Enunciado da tarefa
Diga se cada afirmação abaixo está de acordo com o trecho sobre as gêmeas Tasha e Tracie, respondendo sim ou não e citando literalmente as palavras do trecho que decidem a questão. (a) Tracie continua morando no Jardim Peri. (b) As MCs têm 26 anos. (c) A dupla deseja se desapegar do bairro.

Trecho de origem

>>>

Gêmeas Tasha e Tracie: da quebrada paulistana à carreira ascendente no rap
Indicadas ao MTV Miaw 2021, as MCs de 26 anos, que têm o sonho de ganhar um Grammy, falam da vida na periferia do Jardim Peri
atualizado
Compartilhar notícia
São Paulo – Seria clichê dizer que as MCs Tasha e Tracie Okereke saíram do Jardim Peri, na periferia de São Paulo, para conquistar o mundo. Mas não é bem assim.
Primeiramente, porque Tracie ainda mora lá. Depois, porque as pretensões dessas irmãs gêmeas vão muito além disso. A dupla não quer se desapegar do bairro, mas carregar junto a quebrada em sua trajetória e também levar o resto do planeta para lá.

<<<

Itens armazenados de uma coleção:
>>>

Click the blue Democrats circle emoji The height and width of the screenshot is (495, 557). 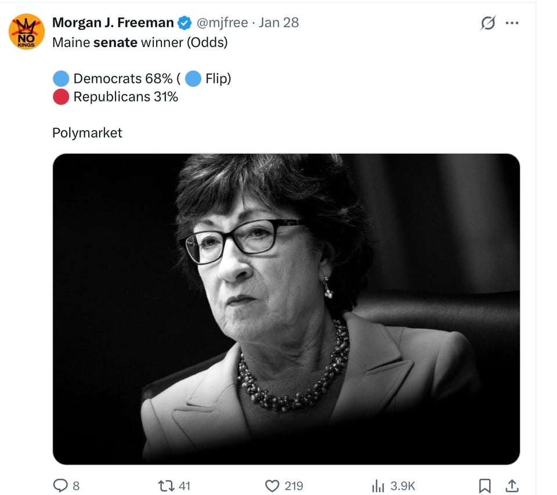pos(62,78)
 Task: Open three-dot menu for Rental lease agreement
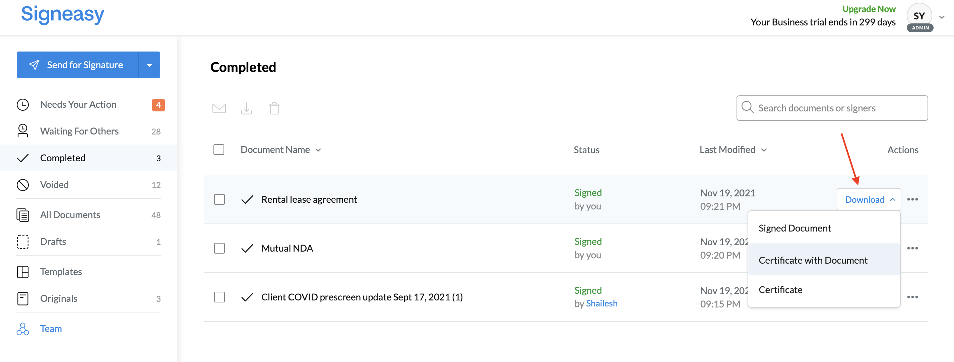(913, 199)
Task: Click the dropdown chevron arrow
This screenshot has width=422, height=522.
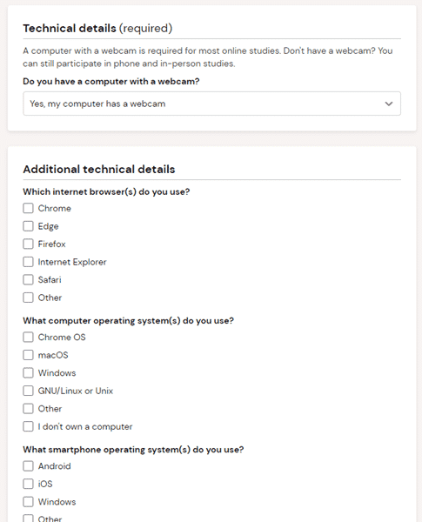Action: pos(388,104)
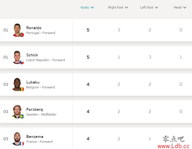Open Forsberg player name link
Image resolution: width=192 pixels, height=149 pixels.
point(34,109)
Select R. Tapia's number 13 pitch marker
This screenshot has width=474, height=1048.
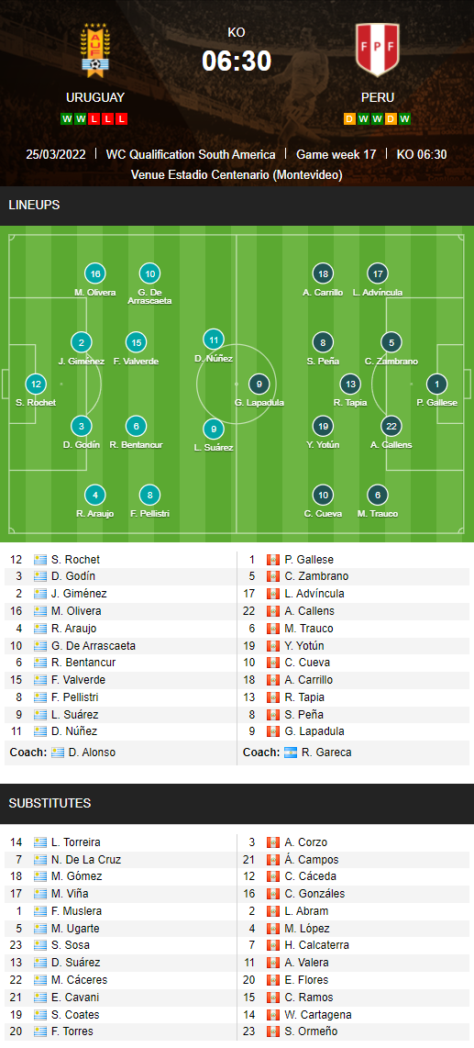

<<<

Resposta esperada
(a) Sim: "Tracie ainda mora lá".
(b) Sim: "as MCs de 26 anos".
(c) Não: "A dupla não quer se desapegar do bairro".